Albert takes us slowly, contemplatively, through the layers of meaning that these stories offer. We are brought into the mystery of scripture ever deeper: from head to imagination, to heart and action, and to the depths of soul. It is the classic pattern of Lectio Divina practiced by medieval monastics, and Albert makes this practice fresh again. For those who enter the journey, these sacred stories take on new, and potentially life-changing, vitality."
​   —Brian C. Taylor, Becoming Christ: Transformation through Contemplation

"Gail Albert began as my student and has become my treasured colleague in the realm of meaningful and transformative study of the Hebrew Bible. This ancient mother lode of spiritual wisdom requires a piercing intellect and a generous heart in order to access its riches, and Gail brings those gifts and more to the task. Gail brings to bear a writer's sensibility, a psychologist's insight, a meditator's presence and a lifetime of experience as she guides the modern soul along the enlightening path of Biblical teachings. The Hebrew name of the Pentateuch - Torah - literally means "Teaching" or "Guidance".  Mending the Heart, Tending the Soul: Directions to the Garden Within brings new life to that ancient Teaching."
  —Rabbi Jonathan Kligler,  Woodstock Jewish Congregation,  Turn It, Turn It For Everything Is In It

​"If you’ve always wanted to read Torah but have been intimidated by the sheer size of a Chumash or the stilted language often used for translations, this is the book you need.  Dr. Albert offers a clear, easily readable, and concise text with an overview, a summary, and an interpretation of each weekly parsha.  She also offers a suggested meditation for each reading and shares her own meditative insight. Even if you don’t practice meditation, you will find her suggestions provide thought-provoking topics for discussion or examining your own perceptions on the week’s Torah portion."
  —Gail Tishman, Kohenet Ma'ayana, Morat Shechina b’Yisrael

"Mending the Heart offers a skillful presentation of insightful Torah study. It is especially welcome for those who might not have familiarity with the texts but have the maturity and interest in a profound way of approaching them."
  —Rabbi Leah Novick, Founding member of OHALAH, The Association of Rabbis for Jewish Renewal

"As a preacher I have among my texts for the day a reading from the Old Testament, and a reading from the Gospels.  Usually they have a topic or image or situation in common.
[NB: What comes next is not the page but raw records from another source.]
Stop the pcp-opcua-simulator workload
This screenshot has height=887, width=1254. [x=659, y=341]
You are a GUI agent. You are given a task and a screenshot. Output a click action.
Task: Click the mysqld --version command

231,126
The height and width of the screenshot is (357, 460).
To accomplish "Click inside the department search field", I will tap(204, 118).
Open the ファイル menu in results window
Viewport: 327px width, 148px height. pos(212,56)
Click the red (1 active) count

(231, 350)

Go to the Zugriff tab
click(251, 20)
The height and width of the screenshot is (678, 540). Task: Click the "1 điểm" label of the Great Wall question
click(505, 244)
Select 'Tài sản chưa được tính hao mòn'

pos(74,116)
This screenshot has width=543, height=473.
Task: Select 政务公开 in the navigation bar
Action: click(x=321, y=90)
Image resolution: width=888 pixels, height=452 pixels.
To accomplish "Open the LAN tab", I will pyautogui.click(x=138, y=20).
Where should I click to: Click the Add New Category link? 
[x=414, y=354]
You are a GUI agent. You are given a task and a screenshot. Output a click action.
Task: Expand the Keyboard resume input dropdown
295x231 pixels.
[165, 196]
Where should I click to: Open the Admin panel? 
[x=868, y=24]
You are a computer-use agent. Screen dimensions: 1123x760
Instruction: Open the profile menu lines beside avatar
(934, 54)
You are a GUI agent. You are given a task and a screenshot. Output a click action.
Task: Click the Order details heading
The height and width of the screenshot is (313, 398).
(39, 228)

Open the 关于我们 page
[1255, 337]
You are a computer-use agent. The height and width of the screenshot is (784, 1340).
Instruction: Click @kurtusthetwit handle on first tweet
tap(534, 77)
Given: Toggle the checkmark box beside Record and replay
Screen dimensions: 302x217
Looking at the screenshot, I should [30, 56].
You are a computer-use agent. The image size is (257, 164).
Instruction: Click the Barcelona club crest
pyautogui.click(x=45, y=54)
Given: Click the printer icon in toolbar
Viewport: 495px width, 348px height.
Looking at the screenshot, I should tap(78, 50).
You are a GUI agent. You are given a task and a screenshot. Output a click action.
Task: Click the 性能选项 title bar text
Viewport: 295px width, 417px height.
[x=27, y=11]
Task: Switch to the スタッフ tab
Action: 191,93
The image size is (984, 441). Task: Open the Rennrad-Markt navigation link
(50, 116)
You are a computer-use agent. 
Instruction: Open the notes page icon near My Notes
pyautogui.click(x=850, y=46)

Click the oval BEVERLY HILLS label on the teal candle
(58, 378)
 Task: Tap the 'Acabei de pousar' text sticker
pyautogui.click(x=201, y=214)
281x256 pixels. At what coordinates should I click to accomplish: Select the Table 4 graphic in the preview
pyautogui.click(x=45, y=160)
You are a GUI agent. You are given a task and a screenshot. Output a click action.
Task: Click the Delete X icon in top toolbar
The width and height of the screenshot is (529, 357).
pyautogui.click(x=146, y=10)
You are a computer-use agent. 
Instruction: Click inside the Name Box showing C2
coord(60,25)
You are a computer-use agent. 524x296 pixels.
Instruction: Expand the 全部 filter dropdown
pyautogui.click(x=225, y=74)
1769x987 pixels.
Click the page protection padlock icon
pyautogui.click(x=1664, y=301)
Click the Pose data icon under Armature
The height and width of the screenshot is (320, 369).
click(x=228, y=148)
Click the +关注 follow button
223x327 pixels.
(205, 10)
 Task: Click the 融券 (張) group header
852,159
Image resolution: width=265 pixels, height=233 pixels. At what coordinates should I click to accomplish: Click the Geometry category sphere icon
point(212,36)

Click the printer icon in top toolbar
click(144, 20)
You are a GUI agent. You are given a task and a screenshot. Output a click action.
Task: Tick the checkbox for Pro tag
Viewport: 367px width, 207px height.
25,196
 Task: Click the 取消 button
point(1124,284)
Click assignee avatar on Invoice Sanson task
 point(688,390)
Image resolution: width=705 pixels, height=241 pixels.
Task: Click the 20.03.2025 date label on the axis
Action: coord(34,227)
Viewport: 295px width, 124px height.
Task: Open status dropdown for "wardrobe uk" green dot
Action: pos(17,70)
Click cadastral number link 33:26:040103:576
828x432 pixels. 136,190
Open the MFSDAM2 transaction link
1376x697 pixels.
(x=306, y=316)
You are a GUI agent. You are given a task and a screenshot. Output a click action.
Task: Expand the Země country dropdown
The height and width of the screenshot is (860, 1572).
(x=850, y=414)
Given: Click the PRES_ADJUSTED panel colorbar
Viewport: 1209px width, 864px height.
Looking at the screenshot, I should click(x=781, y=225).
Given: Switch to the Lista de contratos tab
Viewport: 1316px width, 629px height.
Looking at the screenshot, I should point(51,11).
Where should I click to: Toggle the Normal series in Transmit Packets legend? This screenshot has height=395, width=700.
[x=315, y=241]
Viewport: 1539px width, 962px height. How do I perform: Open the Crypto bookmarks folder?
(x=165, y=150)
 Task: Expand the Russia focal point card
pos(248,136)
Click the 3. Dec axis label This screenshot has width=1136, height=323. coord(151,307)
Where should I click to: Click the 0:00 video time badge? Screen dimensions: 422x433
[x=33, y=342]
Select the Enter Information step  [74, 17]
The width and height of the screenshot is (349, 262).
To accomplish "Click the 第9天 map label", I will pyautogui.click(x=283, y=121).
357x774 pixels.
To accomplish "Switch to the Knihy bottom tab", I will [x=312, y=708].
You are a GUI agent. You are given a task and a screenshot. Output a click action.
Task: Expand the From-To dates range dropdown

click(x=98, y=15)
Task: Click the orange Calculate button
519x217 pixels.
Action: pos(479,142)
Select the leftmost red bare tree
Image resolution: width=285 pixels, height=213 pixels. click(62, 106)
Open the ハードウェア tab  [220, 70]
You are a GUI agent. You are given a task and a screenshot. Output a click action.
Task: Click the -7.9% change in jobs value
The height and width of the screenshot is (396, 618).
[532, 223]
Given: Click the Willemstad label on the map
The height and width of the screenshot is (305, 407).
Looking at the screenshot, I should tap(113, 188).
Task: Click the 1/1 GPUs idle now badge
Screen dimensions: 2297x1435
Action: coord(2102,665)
Mending the Heart, Tending the Soul offers an unusual and edifying approach to this interconnection by going beyond the literal reading of the Torah to seek out spiritual truths that are ineffable, beyond words.  Approached this way, both Jewish and Christian Scriptures stand on an equal footing, each able to illuminate the other...and the congregation.

This book can act as a tutorial in how to read the Bible below the literal level; how to seek deeper meanings in any text, New Testament or Old Testament; how to draw closer in faith to those whose spiritual epiphanies drew them to write...what in the end, cannot be written."